Supreme Court maintains silence amid crime sentencing controversy in Victoria
The Supreme Court of Victoria has continued to hold its ground and impartiality, refusing to provide an official statement on a successful sentencing appeal that the High Court remitted back to the Victorian Court of Appeal.
The Supreme Court of Victoria has indicated that it will not issue any statement concerning claims published by NewsCorp this week involving recently retired Chief Justice Marilyn Warren AC.
On Thursday 12 October, an article in The Australian claimed that the former chief justice had exchanged a number of letters with the Victorian Director of Public Prosecutions John Champion SC.
The article suggested that during her tenure as Chief Justice, Marilyn Warren’s letters criticised the ODPP for its conduct in a sentencing appeal to the High Court of Australia (HCA). The judge was also alleged to have “demanded” the Crown ask the HCA to suspend a determination of the appeal until the issues between the office and the Victorian Supreme Court could be resolved.
A unanimous decision to allow the sentencing appeal of Victorian man Charlie Dalgliesh (a pseudonym), who was found guilty of incest, was made by the HCA this week. The bench found that the three-and-a-half year prison sentence the man had been given for sexually abusing the 13-year-old daughter of his de-facto partner was “manifestly inadequate” and allowed the appeal on the basis that there was “an error of principle”. One of the victims in the case became pregnant as a result of the abuse.
During the appeal hearing before the HCA in June this year, Victorian Chief Crown Prosecutor Gavin Silbert QC told the court that Victoria’s approach to current sentencing practices were “inimical” and “not permissible”.
The Australian article went on to suggest that one week later, while the appeal was under consideration, Chief Justice Warren wrote a letter to the DPP criticising its conduct. It was alleged that the judge “demanded” Mr Champion send further material to the High Court judges after closing arguments had been made.
The article also suggested Chief Justice Warren accused the DPP of misleading the court because it had not previously questioned the 2011 Victorian appeal decision of Ashdown, that would have a bearing on how criminal penalties in Victoria required consistency with “current sentencing practices”.
The letters from CJ Warren are also reported to include complaints that the DPP had long supported the sentencing practice of Victoria’s Court of Appeal.

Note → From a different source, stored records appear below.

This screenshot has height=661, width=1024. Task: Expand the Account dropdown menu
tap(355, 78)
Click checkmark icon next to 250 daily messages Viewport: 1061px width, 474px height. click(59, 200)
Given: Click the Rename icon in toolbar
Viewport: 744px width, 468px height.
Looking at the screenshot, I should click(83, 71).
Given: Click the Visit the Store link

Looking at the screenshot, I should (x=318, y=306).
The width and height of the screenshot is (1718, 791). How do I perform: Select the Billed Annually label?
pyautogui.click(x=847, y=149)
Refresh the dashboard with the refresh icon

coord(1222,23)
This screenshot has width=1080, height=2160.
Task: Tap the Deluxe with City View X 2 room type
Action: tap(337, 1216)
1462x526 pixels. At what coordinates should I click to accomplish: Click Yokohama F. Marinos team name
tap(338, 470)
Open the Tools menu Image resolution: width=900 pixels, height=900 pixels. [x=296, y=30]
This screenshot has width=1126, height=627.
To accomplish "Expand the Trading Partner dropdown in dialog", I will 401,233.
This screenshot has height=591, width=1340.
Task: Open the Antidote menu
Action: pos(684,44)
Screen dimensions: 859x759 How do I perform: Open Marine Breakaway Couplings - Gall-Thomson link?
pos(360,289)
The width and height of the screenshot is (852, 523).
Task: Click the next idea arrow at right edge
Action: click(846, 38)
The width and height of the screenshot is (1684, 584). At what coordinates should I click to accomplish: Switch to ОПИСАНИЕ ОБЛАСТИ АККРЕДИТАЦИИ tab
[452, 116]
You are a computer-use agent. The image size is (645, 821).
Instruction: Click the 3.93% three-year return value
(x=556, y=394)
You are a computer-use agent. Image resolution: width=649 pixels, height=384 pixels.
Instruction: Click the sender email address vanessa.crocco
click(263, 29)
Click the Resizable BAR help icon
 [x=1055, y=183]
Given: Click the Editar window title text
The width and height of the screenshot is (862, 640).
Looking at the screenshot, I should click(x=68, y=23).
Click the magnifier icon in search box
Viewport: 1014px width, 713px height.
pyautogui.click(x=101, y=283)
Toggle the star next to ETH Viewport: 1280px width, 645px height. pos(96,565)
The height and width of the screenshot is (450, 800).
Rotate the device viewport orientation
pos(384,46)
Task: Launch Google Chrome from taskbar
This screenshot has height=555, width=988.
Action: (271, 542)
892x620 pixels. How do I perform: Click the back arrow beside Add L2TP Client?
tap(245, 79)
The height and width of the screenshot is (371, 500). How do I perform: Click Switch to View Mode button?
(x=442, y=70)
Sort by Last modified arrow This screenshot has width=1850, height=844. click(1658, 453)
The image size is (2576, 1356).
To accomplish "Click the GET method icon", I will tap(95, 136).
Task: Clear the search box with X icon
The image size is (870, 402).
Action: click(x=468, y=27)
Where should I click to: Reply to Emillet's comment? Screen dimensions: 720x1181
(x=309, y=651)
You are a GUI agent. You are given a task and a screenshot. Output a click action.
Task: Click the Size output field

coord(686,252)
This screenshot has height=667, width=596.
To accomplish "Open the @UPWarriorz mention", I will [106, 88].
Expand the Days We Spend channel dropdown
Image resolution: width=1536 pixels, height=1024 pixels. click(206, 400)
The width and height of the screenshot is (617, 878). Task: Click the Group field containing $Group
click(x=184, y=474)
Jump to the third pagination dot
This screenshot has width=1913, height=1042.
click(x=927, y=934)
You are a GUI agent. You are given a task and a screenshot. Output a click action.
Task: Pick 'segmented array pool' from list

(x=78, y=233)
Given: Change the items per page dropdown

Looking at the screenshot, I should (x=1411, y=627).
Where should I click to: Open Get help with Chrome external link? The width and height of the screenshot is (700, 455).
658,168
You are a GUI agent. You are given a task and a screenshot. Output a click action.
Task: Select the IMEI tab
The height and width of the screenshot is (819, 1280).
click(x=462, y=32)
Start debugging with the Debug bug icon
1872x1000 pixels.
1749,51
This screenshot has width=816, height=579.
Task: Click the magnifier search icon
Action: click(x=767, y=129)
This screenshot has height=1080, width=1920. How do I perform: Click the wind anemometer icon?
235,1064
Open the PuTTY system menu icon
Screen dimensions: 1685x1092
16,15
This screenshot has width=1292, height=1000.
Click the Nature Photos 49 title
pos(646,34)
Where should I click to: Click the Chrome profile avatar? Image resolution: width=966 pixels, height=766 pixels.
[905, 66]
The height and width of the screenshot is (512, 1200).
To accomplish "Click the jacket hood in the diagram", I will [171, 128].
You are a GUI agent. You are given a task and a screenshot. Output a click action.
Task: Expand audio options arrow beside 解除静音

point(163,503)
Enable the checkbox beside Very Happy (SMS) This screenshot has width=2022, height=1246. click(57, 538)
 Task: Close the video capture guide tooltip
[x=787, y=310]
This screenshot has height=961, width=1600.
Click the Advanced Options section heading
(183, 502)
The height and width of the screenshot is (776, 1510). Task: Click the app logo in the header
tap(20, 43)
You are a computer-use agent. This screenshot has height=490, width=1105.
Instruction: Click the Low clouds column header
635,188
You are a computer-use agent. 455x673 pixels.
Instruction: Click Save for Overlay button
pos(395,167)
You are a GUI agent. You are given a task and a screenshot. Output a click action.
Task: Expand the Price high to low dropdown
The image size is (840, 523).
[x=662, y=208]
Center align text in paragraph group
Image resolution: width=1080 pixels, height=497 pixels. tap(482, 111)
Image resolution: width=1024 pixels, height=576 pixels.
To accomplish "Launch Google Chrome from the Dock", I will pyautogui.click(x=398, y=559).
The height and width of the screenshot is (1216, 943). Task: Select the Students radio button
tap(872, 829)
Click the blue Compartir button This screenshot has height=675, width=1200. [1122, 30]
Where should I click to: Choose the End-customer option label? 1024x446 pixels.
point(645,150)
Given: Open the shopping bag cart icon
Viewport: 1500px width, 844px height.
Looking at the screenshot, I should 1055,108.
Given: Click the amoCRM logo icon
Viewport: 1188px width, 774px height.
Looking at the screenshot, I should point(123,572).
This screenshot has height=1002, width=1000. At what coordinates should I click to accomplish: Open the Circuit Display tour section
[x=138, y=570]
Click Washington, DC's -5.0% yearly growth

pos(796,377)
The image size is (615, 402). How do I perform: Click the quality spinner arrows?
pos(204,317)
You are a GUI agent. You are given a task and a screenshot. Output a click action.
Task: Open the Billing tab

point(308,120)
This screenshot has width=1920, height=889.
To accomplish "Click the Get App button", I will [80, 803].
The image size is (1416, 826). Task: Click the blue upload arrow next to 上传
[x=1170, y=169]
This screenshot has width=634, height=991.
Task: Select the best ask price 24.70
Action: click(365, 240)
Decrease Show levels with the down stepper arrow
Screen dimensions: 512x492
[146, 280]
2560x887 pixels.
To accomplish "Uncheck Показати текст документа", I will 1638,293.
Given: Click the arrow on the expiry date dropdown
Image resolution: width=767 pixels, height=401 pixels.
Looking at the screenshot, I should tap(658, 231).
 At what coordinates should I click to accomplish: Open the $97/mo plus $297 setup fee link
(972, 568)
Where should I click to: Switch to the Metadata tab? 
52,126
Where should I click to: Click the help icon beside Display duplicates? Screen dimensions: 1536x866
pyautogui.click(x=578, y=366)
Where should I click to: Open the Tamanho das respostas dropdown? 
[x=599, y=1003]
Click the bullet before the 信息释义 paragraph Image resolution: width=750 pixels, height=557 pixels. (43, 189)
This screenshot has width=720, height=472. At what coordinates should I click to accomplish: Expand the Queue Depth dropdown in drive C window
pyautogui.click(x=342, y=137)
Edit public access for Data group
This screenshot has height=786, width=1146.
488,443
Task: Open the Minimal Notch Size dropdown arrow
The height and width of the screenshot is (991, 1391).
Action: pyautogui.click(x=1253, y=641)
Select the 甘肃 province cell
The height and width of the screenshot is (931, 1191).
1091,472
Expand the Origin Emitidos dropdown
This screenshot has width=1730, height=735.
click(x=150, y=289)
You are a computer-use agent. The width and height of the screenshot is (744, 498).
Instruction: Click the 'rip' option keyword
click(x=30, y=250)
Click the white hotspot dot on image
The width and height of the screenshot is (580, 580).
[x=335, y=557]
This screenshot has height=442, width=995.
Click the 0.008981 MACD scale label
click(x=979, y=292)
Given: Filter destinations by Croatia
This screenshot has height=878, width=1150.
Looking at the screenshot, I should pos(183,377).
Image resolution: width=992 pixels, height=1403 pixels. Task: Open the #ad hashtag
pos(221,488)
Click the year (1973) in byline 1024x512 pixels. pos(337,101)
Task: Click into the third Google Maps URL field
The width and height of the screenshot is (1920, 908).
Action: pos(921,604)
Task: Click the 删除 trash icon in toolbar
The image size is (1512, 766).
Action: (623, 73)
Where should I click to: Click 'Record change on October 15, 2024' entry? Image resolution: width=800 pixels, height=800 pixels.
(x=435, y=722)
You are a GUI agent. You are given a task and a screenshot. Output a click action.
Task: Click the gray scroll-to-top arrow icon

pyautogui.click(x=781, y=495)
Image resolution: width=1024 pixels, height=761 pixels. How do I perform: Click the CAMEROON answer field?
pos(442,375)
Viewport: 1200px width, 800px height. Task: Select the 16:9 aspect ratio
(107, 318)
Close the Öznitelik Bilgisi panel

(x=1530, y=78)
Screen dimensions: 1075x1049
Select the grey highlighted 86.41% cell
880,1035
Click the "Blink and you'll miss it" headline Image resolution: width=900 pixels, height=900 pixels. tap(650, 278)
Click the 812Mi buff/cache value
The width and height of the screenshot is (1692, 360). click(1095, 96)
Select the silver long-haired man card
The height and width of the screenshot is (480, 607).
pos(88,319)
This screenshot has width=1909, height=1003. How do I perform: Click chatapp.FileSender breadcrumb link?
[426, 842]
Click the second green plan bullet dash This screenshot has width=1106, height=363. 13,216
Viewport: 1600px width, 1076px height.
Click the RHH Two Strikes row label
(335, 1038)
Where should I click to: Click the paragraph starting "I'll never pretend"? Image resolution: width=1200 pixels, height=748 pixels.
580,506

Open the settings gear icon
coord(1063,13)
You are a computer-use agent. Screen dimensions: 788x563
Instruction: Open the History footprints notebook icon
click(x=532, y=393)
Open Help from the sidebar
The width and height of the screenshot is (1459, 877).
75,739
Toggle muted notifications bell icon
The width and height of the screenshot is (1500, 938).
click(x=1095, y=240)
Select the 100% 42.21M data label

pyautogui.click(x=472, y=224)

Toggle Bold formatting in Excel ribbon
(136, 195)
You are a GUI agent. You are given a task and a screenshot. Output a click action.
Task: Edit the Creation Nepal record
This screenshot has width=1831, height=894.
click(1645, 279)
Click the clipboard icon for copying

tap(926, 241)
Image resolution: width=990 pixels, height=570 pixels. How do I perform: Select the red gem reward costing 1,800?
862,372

“It is of course essential that the High Court not be misled. Unless what I have set out above misdescribes the positions you have previously taken, I would be grateful for your advice as to what steps you intend to take to correct the submissions advanced by the Chief Crown Prosecutor,” read an extract of one of the judge’s letters to the DPP.
The DPP contented that the doctrine of precedent made it difficult to ask the Victorian Court of Appeal to revisit its sentencing principles and so chose to challenge the sentence decision by appealing to the HCA.
Legal academic Professor Jeremy Gans from the University of Melbourne posted his own take on the emerging controversy in the Opinions on High blog run by Melbourne Law School.
Professor Gans explained in its reasons for allowing the appeal, the HCA said the determination of Dalgliesh’s sentence had been based on a current but wrong set of sentencing principles.
He went on to suggest that the timing of the leaked letters, to coincide with the HCA’s decision this week, was “surely partly designed to avoid a perception of influencing the High Court’s decision”.
“Yesterday, the High Court remitted the sentencing case to the Court of Appeal for fresh consideration of the DPP’s appeal. So, it is perhaps convenient that Warren CJ retired at the start of this month. Her successor, Anne Ferguson, was sworn in just as her predecessor’s letters were published,” Professor Gans said.
A spokesperson for the Victorian Supreme Court confirmed that it was not appropriate to comment in circumstances where a higher court had remitted the matter back to the Victorian Court of Appeal.